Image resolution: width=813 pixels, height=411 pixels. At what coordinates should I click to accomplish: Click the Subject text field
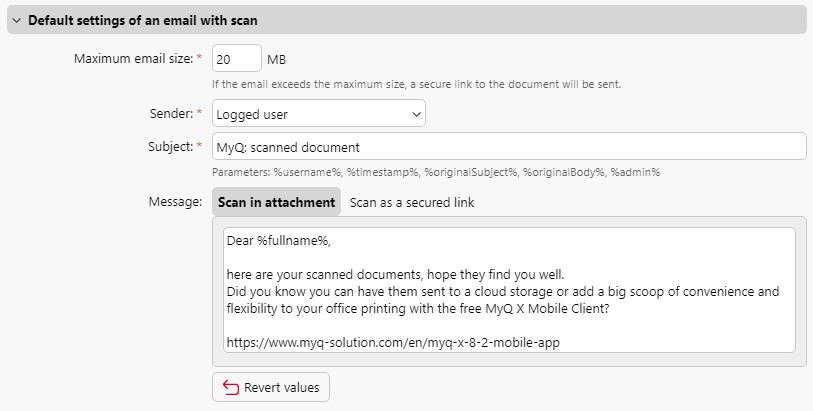point(508,146)
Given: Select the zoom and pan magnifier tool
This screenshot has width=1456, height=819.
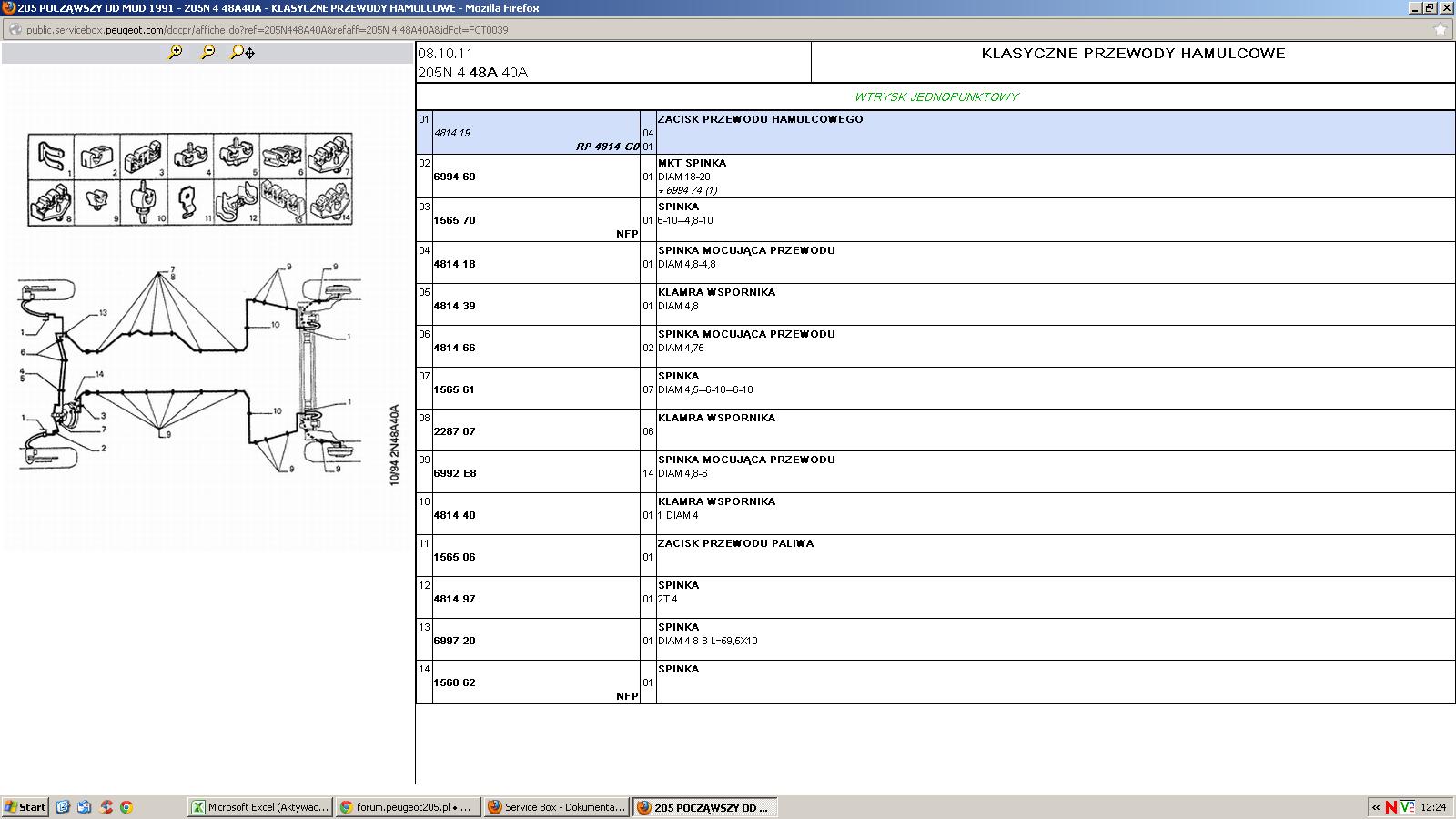Looking at the screenshot, I should [242, 53].
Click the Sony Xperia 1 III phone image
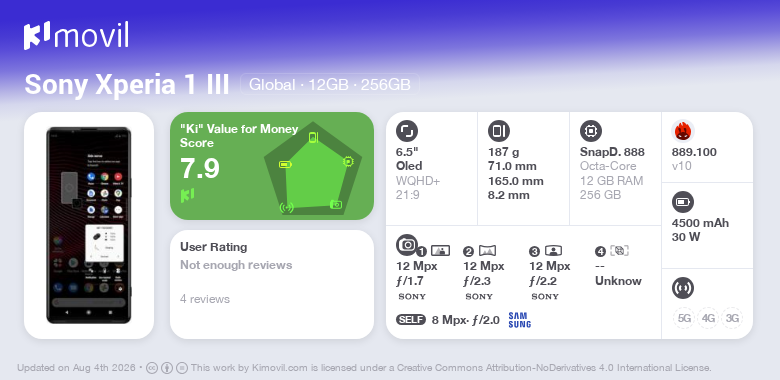 click(89, 225)
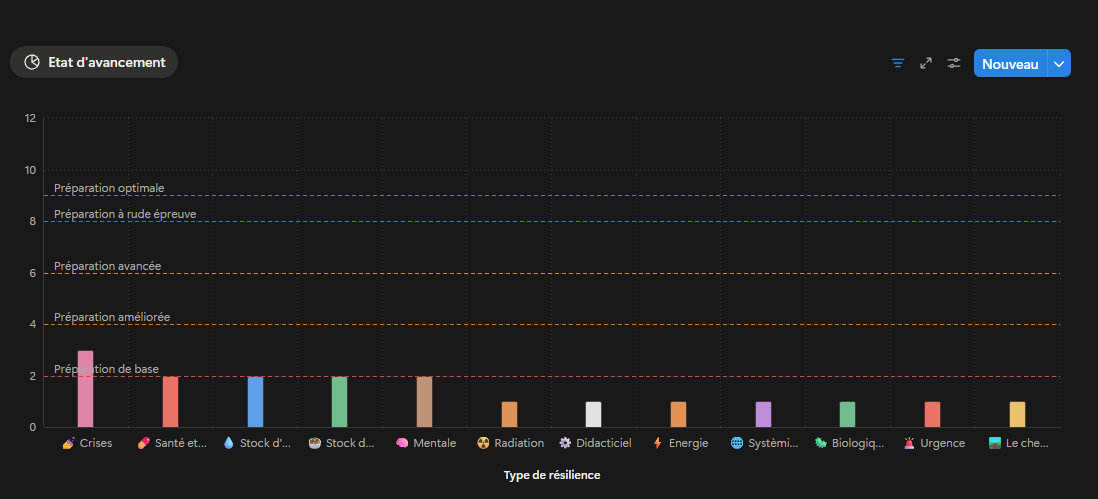The image size is (1098, 499).
Task: Click the expand to full page arrows
Action: [926, 63]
· · ·
Problem to work on:
In your reply, please set down exactly the lines from the one containing "This screenshot has width=1456, height=819." through the end of the records, with the pictures left out.

Answer to the problem:
This screenshot has width=1456, height=819.
Looking at the screenshot, I should [242, 53].
Click the Sony Xperia 1 III phone image
 click(89, 225)
The image size is (1098, 499).
Task: Click the expand to full page arrows
Action: [926, 63]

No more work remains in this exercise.